Mesajda yazan adrese geçmeden önce. Birkaç ilaç, biraz bitkisel çay aldım. Eve ulaştığımda soluk soluğa kalmıştım.
Kapıcı sanki beni tanıyormuş gibi tereddütsüz bir şekilde kapıyı açtı.

Ev özenle dizayn edilmiş temiz ve düzenliydi. Valla doğruyu söylemek gerekirse bizim eve bin basar.
Hani filmlerdeki zengin evi gibi 😂😂

Kapıdan girer girmez odaları yokladım bir bir. Girdiğim son oda Toprağın odasıydı.

Hızla girip elimdeki poşetleri yere bıraktım.

Oda loş bir şekilde döşenmişti. Koyu renkli mobilyalar odaya modern bir hava katmıştı. Siyah perdeler çekildiği için içerisi oldukça karanlık ve sıcaktı.

Hemen perdeleri açıp camı yarım bir şekilde araladım.

Koşarak yanına gidip elimi alnına koydum. Ateşi oldukça fazlaydı. Getirdiğim poşetten hızla çıkardığım ateş ölçeri koltuk altına koydum. Onu beklerken üzerine sıkıca örttüğü yorganı açmaya başladım.

Ateş ölçerin sesini duyduğumda çıkarıp ekrana baktım. Oldukça yüksekti.

" Toprak hadi kalk bakalım ateşin çok fazla" deyip oturtmaya çalıştım.

Gözlerini açmakta bile zorlanır bir şekilde

" Eylül geldin mi?" diye sordu.
" Geldim Toprak sen otur şöyle " deyip onu yatağın kenarına oturttum.

Dolaba doğru ilerleyip karıştırmaya başladım.
İçerisinden bol bir tişört ve şort çıkarıp yatağın kenarına koydum.

Hızla Toprağım kolundan tutup kaldırdım. Onu taşımakta zorlanıyordum.

Banyoya götürüp suyu ılık bir şekilde açtım. Giysilerinin üzerinden suyu tutmaya başlamadım.
Biraz rahatlaması ve ateşinin düşmesi lazımdı. Ben suyu açmamla inlemesi bir oldu. Omzunu tutmuştu. Elimi omzuna koyup tişörtünü sıyırdım.

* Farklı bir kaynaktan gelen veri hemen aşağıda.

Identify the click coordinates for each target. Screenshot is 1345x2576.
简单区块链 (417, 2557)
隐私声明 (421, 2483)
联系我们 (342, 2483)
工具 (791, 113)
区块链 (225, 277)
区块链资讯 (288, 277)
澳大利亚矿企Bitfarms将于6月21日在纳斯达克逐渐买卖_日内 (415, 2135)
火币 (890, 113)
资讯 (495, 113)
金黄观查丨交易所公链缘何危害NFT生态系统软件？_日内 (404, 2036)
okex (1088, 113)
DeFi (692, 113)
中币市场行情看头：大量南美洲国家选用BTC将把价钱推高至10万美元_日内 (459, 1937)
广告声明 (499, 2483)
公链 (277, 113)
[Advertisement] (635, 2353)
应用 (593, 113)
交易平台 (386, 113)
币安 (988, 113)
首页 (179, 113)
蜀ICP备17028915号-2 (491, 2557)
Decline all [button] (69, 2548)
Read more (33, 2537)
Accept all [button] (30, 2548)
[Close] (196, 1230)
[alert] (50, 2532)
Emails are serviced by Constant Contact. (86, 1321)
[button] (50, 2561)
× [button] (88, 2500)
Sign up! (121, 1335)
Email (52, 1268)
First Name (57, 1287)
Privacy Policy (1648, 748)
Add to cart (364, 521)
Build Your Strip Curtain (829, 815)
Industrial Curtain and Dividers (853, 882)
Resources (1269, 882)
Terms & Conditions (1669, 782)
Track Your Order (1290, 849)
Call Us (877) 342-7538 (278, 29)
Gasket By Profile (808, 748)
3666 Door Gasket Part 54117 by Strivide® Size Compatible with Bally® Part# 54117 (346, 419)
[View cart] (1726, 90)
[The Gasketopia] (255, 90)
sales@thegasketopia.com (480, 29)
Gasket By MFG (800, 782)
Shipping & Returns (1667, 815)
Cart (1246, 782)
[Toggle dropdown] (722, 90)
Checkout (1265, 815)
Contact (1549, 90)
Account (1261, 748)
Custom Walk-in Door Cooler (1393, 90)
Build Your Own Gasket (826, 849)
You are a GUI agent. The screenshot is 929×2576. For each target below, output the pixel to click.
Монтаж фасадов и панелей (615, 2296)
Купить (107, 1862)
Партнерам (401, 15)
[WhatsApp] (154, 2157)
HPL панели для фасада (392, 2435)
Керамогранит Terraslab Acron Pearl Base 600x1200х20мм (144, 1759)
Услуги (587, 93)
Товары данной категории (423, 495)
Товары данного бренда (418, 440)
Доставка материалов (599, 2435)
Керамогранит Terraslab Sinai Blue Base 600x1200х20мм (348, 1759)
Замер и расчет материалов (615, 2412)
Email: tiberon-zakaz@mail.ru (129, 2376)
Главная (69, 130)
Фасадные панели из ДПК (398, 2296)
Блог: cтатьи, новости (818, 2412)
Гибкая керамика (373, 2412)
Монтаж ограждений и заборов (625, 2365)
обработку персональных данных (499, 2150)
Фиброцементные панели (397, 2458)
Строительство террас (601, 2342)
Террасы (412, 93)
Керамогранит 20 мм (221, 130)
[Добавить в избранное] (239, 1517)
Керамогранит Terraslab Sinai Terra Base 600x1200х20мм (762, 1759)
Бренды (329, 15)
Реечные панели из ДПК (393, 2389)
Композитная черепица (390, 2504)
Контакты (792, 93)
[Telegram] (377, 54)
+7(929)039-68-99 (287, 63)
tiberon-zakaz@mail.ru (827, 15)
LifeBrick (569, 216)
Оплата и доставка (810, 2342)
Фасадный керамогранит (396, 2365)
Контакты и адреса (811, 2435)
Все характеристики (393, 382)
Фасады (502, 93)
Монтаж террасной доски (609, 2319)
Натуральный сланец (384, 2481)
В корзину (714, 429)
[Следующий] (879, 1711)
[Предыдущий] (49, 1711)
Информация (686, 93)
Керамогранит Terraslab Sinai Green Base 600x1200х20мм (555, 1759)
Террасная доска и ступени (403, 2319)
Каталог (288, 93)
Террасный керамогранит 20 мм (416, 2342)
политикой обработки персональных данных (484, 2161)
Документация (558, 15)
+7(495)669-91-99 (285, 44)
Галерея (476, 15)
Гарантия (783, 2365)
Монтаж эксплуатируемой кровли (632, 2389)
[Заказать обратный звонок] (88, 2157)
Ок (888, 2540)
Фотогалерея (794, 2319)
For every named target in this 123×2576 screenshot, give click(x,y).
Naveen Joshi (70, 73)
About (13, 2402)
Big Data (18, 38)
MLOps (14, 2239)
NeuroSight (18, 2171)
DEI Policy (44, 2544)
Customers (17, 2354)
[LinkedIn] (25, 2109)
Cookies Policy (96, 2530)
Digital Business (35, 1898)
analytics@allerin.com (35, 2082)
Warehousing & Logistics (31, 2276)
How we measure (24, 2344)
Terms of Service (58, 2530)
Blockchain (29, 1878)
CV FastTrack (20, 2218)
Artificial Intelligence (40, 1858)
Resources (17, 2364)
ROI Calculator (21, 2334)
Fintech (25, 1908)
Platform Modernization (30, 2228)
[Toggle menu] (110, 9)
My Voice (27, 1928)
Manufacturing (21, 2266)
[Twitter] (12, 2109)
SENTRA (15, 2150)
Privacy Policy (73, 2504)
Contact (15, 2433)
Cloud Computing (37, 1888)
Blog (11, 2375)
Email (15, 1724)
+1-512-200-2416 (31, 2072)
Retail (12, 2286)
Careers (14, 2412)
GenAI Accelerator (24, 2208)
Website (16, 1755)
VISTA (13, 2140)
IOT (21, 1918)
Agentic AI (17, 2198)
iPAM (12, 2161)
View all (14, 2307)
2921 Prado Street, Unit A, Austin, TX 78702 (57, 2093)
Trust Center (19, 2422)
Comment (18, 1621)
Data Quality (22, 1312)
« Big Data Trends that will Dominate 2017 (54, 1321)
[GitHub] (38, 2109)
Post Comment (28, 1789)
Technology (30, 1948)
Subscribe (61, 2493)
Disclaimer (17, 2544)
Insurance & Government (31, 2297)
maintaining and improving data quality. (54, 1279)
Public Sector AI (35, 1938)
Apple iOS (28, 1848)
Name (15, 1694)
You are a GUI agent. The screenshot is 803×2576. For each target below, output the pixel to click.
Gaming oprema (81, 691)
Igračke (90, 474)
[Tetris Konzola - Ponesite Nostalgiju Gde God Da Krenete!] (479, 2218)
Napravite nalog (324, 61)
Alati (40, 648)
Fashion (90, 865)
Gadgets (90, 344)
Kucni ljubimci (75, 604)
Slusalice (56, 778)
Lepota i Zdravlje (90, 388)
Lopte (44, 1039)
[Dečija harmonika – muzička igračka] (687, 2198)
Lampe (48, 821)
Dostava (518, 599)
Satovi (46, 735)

Aman Allah'ım! Omzu kanıyordu. Sargı bezinden kan sızıyordu.
Elimi sargı bezine bastırıp suyu tutmaya devam ettim.

Gerçekten çok iri bir adamdı. Türk askeri olmak bunu gerektiriyor sanırım.

Ağır ve hasta olan bedenini taşıyamadığımdan olsa gerek, benim de üzerim oldukça ıslanmıştı.

Onu banyoda bırakıp yatağın üzerinden giysilerini getirdim.

" Toprak bunları giy tamam mı ben dışardayım " deyip dışarı çıktım.

Yatağının üzerine dolaptan aldığım ince bir çarşaf bıraktım.

Ve kendime göre bol ve uzun bir penye ve yine bol ve oldukça uzun bir eşofman çıkardım.

Toprak çıkınca onu yatağa yatırıp. Ben giyinmek için gittim.

Yaralandığını bana söylemediği için çok kızdım ama birşey söyleyemedim şuan oldukça kötüydü. İlk yardım kutusundan aldığım malzemelerle yarasına pansuman yaptım.

Tekrar ateşini ölçtüm. Biraz düşmüştü ama hâlâ yüksekti.

" Toprak sen  birşeyler yedin mi?"
" Hayır ama aç değilim"
" Ne zamandır yemedin"
" Dü.... Dünden beri sanırım"
" Tamam bekle sen biraz dinlen olur mu ben mutfaktayım"

Mutfağa gidip yengemin o meşhur çorbasından yaptım. Bir tepsiye koyup içirdim.

Aldığım bitkisel çayları demledim. Ardından ilaçlarını verdim. Ve o uykuya dalmışken dağıttığım odayı toplamaya koyuldum.

Ben odayı toplamaya dalmışken Erva'nın telefonu bana saatin geç olduğunu hatırlattı.

Erva'ya durum raporu verdim. Ve yengemi arayıp izin almam lazımdı.
Toprağı bu hâlde bırakmak içime sinmiyordu.

Bi cesaret yengemi arayıp konuşmaya başladım.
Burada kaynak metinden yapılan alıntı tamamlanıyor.